What is the worst thing that can happen? Let’s say I somehow accidentally commit a crime and get in jail for 10 years. Scholarship, reputation (if I have any) will be gone. I will of course feel terrible at first, but judging from my self-knowledge I will probably get so bored with feeling bad & doing nothing in the jail that I will do something. Who knows, I may even emerge as a better man after those years in jail. It’s quite a far fetched imagination, but it is not impossible.

If I totally screw up by most conventional standards like that, where can I fall back to? Who can back me up? At least I have a house to go back in Hanoi. I also believe my family would still accept me. It feels exciting to be an independent adult, but that excitement is only possible by knowing that a family is always behind me.

If your answer is somewhat positive like mine, then it’s worth a moment pausing to feel thankful for the safe base that we are given. Many of us had this experience before: after going out in the snow, rain or cold wind for a long day, we are able to go back to a room with heater on and take a warm shower. It felt so good! That discomfort may seem nothing in comparison to the greater adversities many others have faced in their lives, but it is relevant enough to remind myself of how important and lucky I am to have somewhere to fall back on.

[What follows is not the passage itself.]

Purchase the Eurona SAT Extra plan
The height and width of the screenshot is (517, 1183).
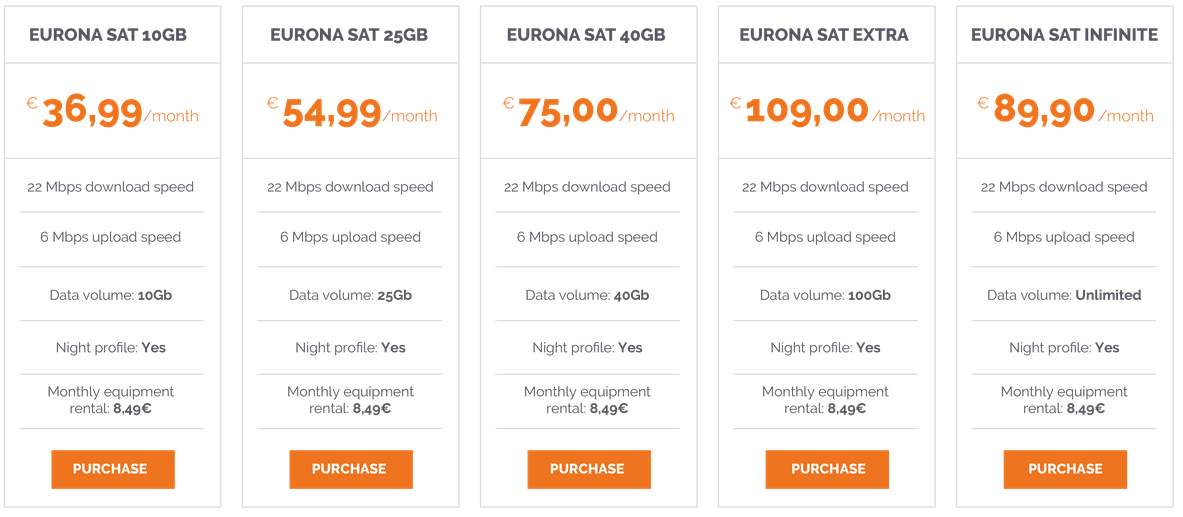827,469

This exercise is useful because we don’t usually think about the worst case.  It’s always good to prepare ourselves mentally, not only because it makes us ready when the ordeal actually comes but also because it makes the inherent uncertainty in future a lot more tolerable. My most screwed up scenario isn’t too bad after all. (As you can easily sense I’m naturally pretty optimistic; that’s why I often try to be pessimistic to balance out and become more realistic).

Another lesson I learnt is that gratitude and hope go together. We only feel grateful if we can evaluate how our current situation is better than another one, and if we can think that way, we can also realize that we can do better. It is very relevant to me, because I have spent too much time thinking about the best thing I can do. Having ambitions is good, but I have to be careful not to let it reign over so much that I forget my safe base. This skill to manage oneself is difficult, and I need more practice.

The last thing is that I have convinced myself even more that the safe base is indeed crucial. So if I want to best help others (yeah, I use the word “best” again – such obsession with optimization), I should focus on helping them develop stronger bases. Or even start with making more people realize the importance of having a safe base.

I’m so going to set myself a reminder to read this post again when I feel screwed up 😀

p/s: I’m experimenting with writing shorter post. I think I will improve my writing more by engaging with readers more frequently instead of spending more time on a huge article. Plus, one of my biggest mistakes has been the failure to take my own motivation into account. I simply get bored, distracted or demotivated to continue writing, especially as the post often gets longer and more disorganized. Writing blog suits me better because I know some of my friends will read it. You are my safe base.